Problem description => Copy, from the listing, every line in which the string "Identify" is present.

"""

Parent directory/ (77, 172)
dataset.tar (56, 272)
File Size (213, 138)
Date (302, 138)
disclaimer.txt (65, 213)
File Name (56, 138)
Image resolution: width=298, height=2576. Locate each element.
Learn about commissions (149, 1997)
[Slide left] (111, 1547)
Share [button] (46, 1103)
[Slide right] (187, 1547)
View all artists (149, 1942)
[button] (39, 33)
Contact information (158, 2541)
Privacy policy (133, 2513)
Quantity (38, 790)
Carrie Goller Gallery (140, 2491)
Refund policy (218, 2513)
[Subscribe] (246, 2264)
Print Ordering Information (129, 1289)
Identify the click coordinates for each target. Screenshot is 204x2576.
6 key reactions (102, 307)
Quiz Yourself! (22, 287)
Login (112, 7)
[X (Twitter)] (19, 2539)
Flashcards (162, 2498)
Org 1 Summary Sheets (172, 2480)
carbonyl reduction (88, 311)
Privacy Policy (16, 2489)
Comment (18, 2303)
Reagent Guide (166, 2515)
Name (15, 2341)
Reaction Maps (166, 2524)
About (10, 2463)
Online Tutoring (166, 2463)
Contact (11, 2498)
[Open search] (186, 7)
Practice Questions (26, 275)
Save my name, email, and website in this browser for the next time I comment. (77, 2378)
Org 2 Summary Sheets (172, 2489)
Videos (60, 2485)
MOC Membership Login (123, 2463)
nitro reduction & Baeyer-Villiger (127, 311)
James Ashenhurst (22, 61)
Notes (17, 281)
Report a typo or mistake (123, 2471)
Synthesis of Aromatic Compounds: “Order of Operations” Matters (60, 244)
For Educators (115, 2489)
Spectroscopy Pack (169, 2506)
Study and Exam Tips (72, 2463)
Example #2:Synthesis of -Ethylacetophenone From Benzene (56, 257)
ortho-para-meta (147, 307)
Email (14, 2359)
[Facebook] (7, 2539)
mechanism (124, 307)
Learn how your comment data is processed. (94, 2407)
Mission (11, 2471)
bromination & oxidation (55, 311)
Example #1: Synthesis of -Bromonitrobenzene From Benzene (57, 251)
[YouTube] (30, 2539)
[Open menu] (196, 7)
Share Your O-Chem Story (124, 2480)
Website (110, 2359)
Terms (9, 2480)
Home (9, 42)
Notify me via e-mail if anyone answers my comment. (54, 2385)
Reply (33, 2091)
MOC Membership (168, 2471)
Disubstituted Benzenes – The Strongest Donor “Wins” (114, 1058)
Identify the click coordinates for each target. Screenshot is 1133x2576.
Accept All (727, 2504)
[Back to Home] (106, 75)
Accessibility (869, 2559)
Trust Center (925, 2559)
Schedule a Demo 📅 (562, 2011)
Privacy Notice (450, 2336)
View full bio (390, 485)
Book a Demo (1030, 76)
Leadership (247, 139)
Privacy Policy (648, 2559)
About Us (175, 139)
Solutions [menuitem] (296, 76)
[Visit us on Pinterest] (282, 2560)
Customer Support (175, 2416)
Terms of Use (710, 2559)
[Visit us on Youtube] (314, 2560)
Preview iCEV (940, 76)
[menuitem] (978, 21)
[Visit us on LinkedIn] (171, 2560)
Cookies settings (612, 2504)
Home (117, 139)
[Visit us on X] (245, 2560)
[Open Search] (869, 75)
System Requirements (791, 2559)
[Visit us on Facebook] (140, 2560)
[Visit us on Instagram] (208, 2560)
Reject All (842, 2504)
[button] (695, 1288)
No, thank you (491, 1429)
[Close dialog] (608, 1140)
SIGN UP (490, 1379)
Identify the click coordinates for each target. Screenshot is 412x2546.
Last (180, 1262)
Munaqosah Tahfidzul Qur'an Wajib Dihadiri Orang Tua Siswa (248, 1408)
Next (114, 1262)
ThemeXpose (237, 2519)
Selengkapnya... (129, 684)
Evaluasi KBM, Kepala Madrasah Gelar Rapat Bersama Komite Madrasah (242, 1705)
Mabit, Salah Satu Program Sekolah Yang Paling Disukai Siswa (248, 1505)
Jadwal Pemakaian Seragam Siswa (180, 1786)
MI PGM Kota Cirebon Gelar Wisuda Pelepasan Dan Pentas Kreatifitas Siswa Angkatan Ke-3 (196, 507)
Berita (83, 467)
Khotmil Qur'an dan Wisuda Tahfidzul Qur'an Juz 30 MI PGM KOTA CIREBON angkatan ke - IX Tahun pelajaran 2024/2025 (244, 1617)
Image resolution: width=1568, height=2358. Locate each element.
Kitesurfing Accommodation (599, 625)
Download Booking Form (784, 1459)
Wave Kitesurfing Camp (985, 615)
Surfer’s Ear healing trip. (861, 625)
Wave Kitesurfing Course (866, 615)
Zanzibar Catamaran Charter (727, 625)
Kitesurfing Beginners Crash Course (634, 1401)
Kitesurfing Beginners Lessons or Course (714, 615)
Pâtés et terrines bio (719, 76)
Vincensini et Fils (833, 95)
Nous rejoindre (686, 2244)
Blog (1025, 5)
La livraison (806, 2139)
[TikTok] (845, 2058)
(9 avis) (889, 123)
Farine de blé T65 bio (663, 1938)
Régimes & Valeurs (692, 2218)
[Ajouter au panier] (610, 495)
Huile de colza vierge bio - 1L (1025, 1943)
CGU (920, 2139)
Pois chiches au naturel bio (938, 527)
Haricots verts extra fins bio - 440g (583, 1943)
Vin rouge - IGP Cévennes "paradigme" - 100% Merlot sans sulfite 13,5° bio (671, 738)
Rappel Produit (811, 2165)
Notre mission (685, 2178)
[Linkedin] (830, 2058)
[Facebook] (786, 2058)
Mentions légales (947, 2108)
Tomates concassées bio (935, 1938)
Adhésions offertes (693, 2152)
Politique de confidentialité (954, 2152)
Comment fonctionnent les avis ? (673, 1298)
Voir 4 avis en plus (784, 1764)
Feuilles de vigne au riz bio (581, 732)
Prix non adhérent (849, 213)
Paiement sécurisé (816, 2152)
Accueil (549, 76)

"""

Response area =>
Identify the click coordinates for each target. Screenshot is 204x2576.
Identify the click coordinates for each target. Screenshot is 1133x2576.
Identify the click coordinates for each target. Screenshot is 412x2546.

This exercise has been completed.